Taoiseach's White House visit a chance to build new relations
Ireland will use all its powers of persuasion to defend its interests with the new US President, Donald Trump, and his key officials, Taoiseach Enda Kenny has said.
Mr Kenny has welcomed the President-elect's early confirmation that the now traditional St Patrick's Day visit by the Taoiseach to the White House will go ahead next March.
The personal invitation extended by Mr Trump, just hours after his election victory was confirmed, is seen as a sign that Dublin can develop positive relations with the new Washington administration.
The Taoiseach has stressed that lobbying on behalf of the 50,000 undocumented Irish immigrants in the US will remain a key priority. At the same time, Finance Minister Michael Noonan played down reports that one of Mr Trump's advisers predicted "a flood of companies" will leave Ireland to take advantage of the new US corporate tax regime.

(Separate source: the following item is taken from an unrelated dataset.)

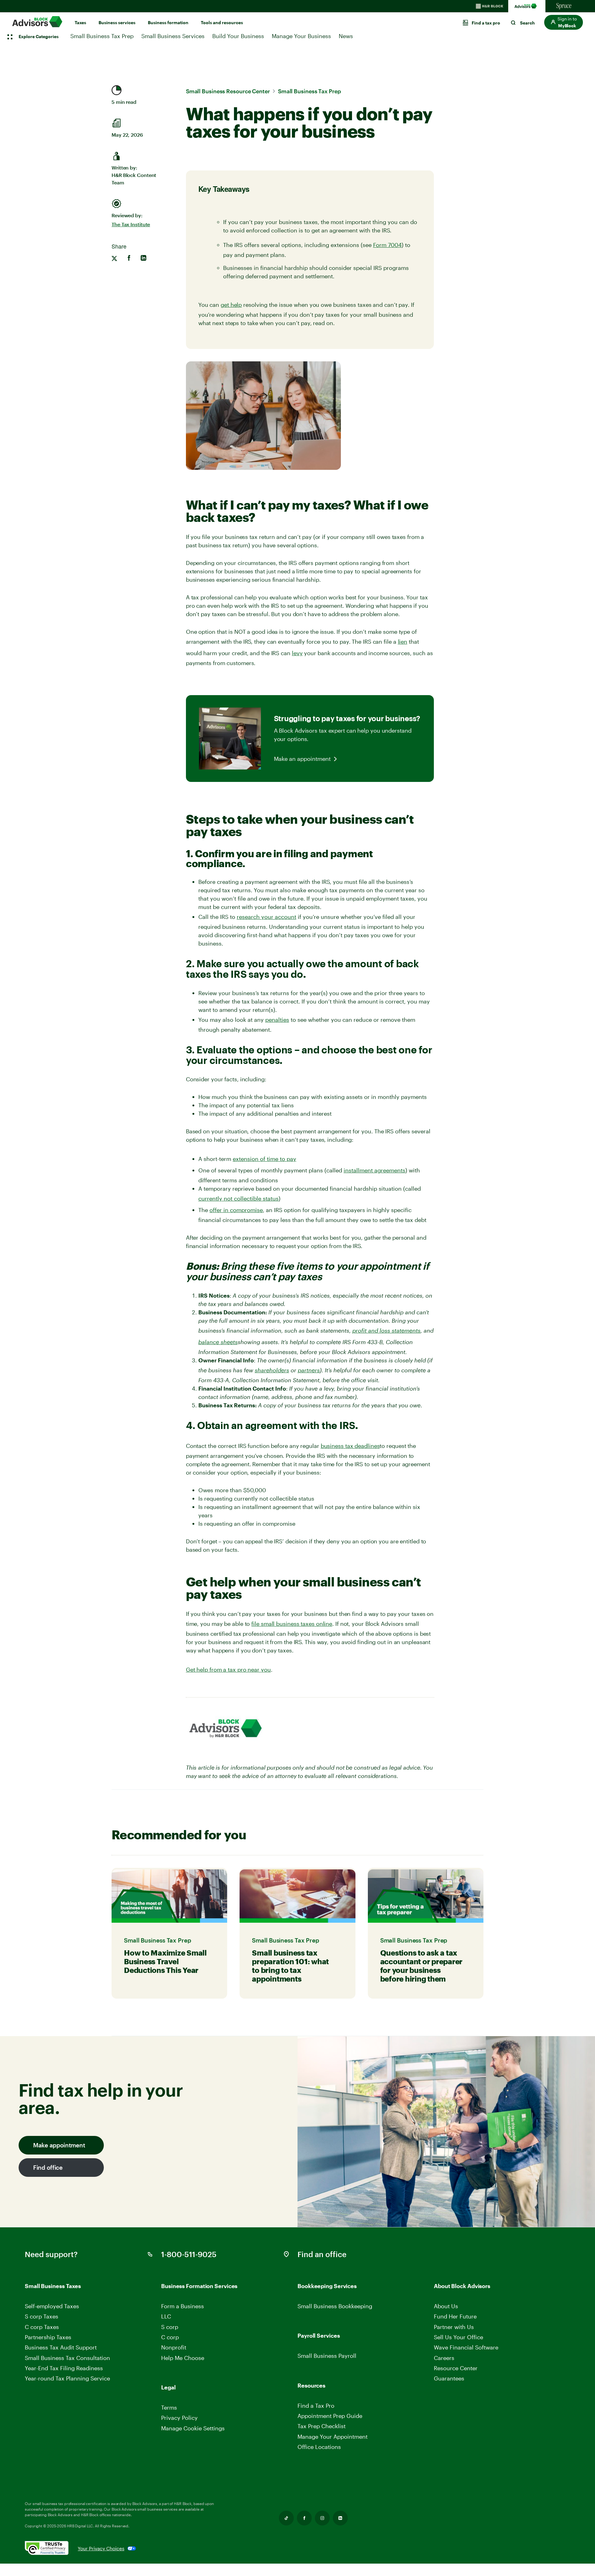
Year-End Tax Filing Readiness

A spokesman for Mr Kenny reiterated this view, he told the Irish Independent: "We are alive to all the challenges we face. The president's early reinforcement of the links with the St Patrick's Day invitation will allow us to defend Ireland's interests in the front line."
During the 10-minute phone call between Mr Trump and the Taoiseach, Mr Kenny congratulated him on his victory and officials said both men committed to working together to the mutual benefit of Ireland and the United States.
Mr Trump said "in the spirit of the strong ties between the two countries", he would continue the tradition of inviting the Taoiseach to the White House for St Patrick's Day. Mr Kenny said he specifically raised the annual St Patrick's Day visits with Mr Trump.
The Taoiseach said: "I had a very good conversation with the President-elect. He understands Ireland very well, he was complimentary about the decisions made about the economy here."
Mr Kenny said Mr Trump was looking forward to doing business with Ireland. The Taoiseach said he cited Irish undocumented migrants and the Northern Ireland peace process among concerns.
"I look forward to continuing that conversation again fairly soon," he said.
Senior economic adviser to Mr Trump, Stephen Moore, told BBC Radio 4 that wooing back multinationals with big business tax cuts was central to job creation plans.
He said business taxes would drop from 35pc to 15-20pc meaning a flood of companies leaving Ireland, Canada, Germany and France and returning to the USA.